Adding new ACME-renewable certificate

Your question

Hi,

I run Stalwart as a cluster but in two different locations.
My idea is to use mail2.mydomain for one node and mail3.mydomain for the other.

When configuring the first node, we choose the default hostname. Then ACME is configured and things work from there.

But is it possible to:

  • add a new hostname so that certificates for it are fetched, and
  • assign that hostname to a specific node in the cluster?

I might be getting this all wrong, but what I’m trying to create here is a geographic redundant Stalwart so that when an MX is down, the other node will take over.

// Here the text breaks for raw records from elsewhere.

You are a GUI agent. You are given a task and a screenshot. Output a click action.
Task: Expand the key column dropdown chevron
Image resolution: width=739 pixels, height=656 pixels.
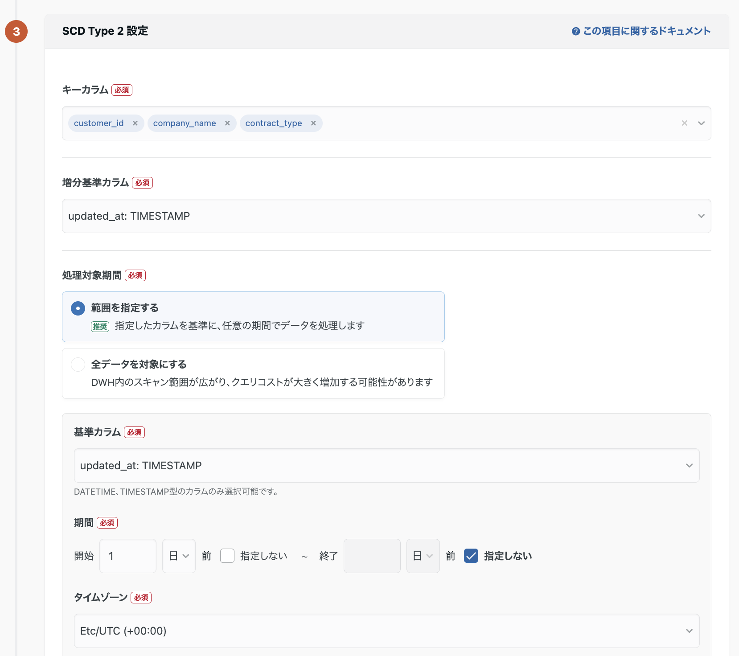[x=701, y=123]
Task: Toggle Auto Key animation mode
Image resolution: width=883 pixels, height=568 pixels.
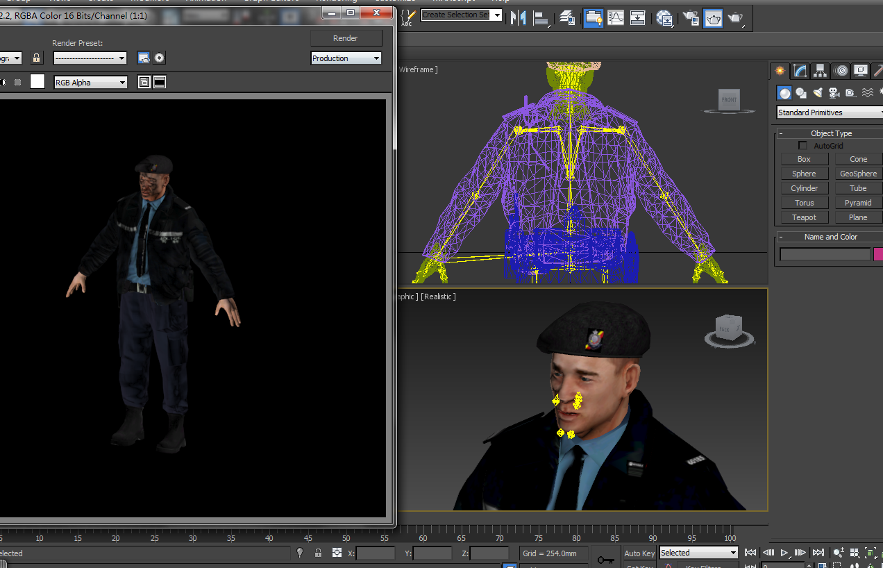Action: pyautogui.click(x=639, y=553)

Here is a clear breakdown of what the docs say for your scenario:


ACME certificates: yes, adding more hostnames is straightforward. Each hostname you want covered gets its own Domain record with certificateManagement set to the Automatic variant, pointing to your existing AcmeProvider. You can add mail2.yourdomain and mail3.yourdomain as separate Domain objects in the WebUI (Settings › TLS › ACME Providers / Domain settings) and each will get its own certificate issued and renewed automatically. A single AcmeProvider can back any number of Domain records.

Per-node hostname assignment: this is where the architecture differs from what you may expect. The docs are explicit that defaultHostname is a cluster-wide singleton – there is no per-node hostname override. Setting it once applies across all nodes. The recommended pattern for a load-balanced/failover cluster is that all nodes share the same public hostname (e.g. mail.mydomain) rather than exposing individual node hostnames (mail2, mail3) to clients.

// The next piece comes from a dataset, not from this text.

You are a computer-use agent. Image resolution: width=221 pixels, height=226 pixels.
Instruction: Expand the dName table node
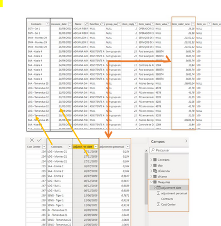point(151,176)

For geographic redundancy via DNS MX failover, the standard approach is:

  • Publish two MX records for your domain with different priorities, both pointing to the same public name (or two different public names if you want them separate).
  • Each Stalwart node handles inbound mail independently; DNS TTL and MX priority handle failover at the DNS level.
  • Each node would need its own ACME-issued certificate for whatever hostname it advertises – which you can set up as separate Domain records.

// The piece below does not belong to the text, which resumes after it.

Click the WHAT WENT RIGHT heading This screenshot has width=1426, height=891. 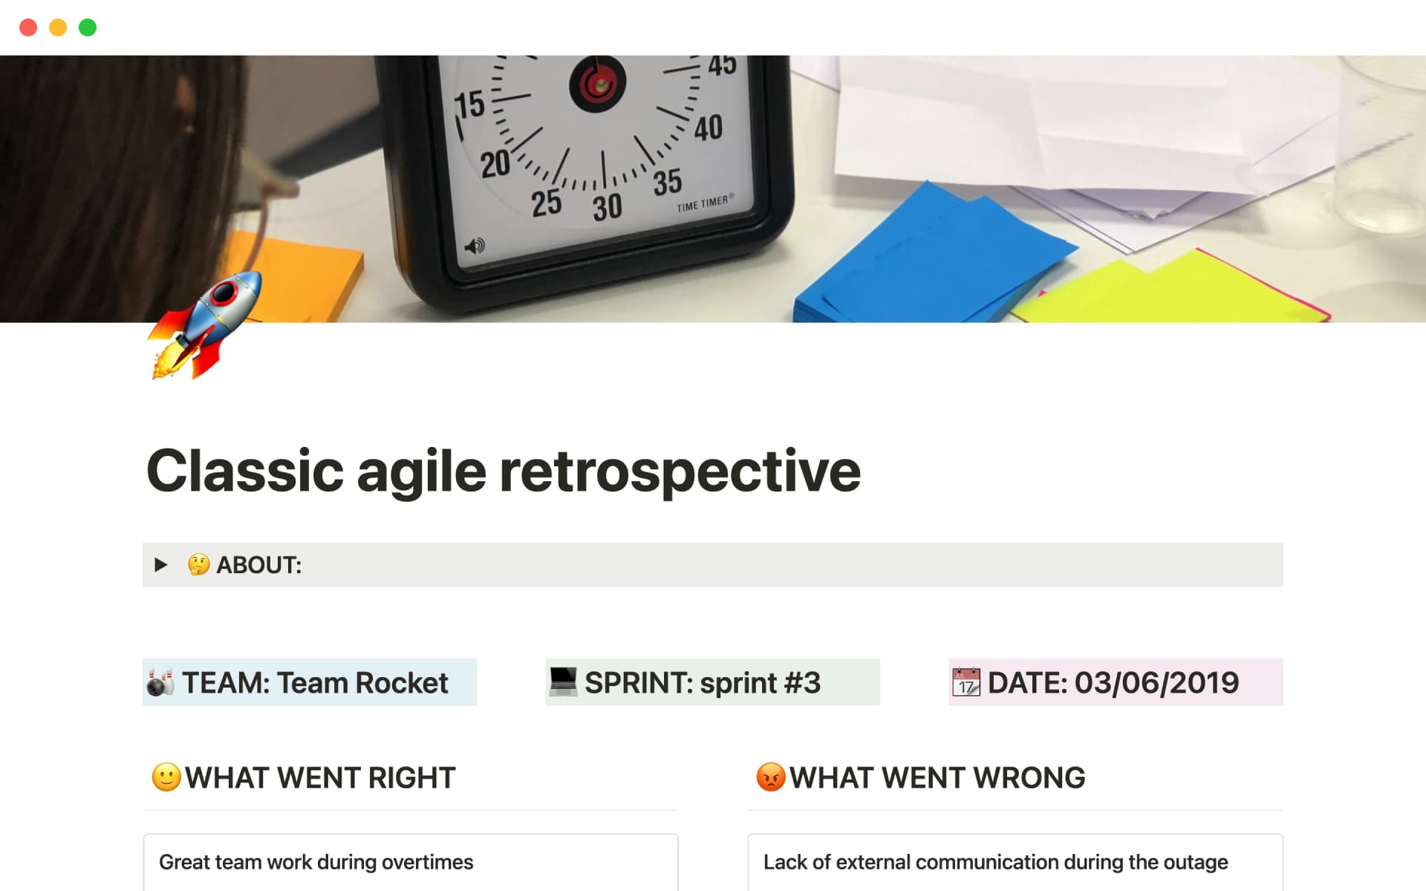tap(319, 777)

The key limitation to be aware of: if your two nodes are in the same Stalwart cluster (sharing a coordinator/data store), the defaultHostname singleton is shared. If they are independent Stalwart installations (not clustered, just with shared DNS MX records for redundancy), each has its own configuration and you can set different hostnames freely.

Relevant docs:

This is an automated reply from the Stalwart Help Bot. Other community members may follow up if this answer is incomplete or wrong.

Adding the new ACME-issued hostname is just adding it to a Domain
record (or subjectAlternativeNames of an existing one) with
certificateManagement.Automatic pointing at your existing AcmeProvider:
docs at Configuration | Stalwart.

There’s no per-node certificate binding in Stalwart. In a cluster
every node shares the data store, including ACME state and issued
certificates; any node can serve any hostname. The question of
“which node responds for mail2 vs mail3” is solved at DNS (each
hostname’s A/AAAA record points at the IP of one node), not in
Stalwart config.

Thanks @stalwart . I found it under domains. That’s great!
How can I trigger a certificate renewal then? Even after adding the subject alternative name, I guess I need to trigger the acme to request new ones, no?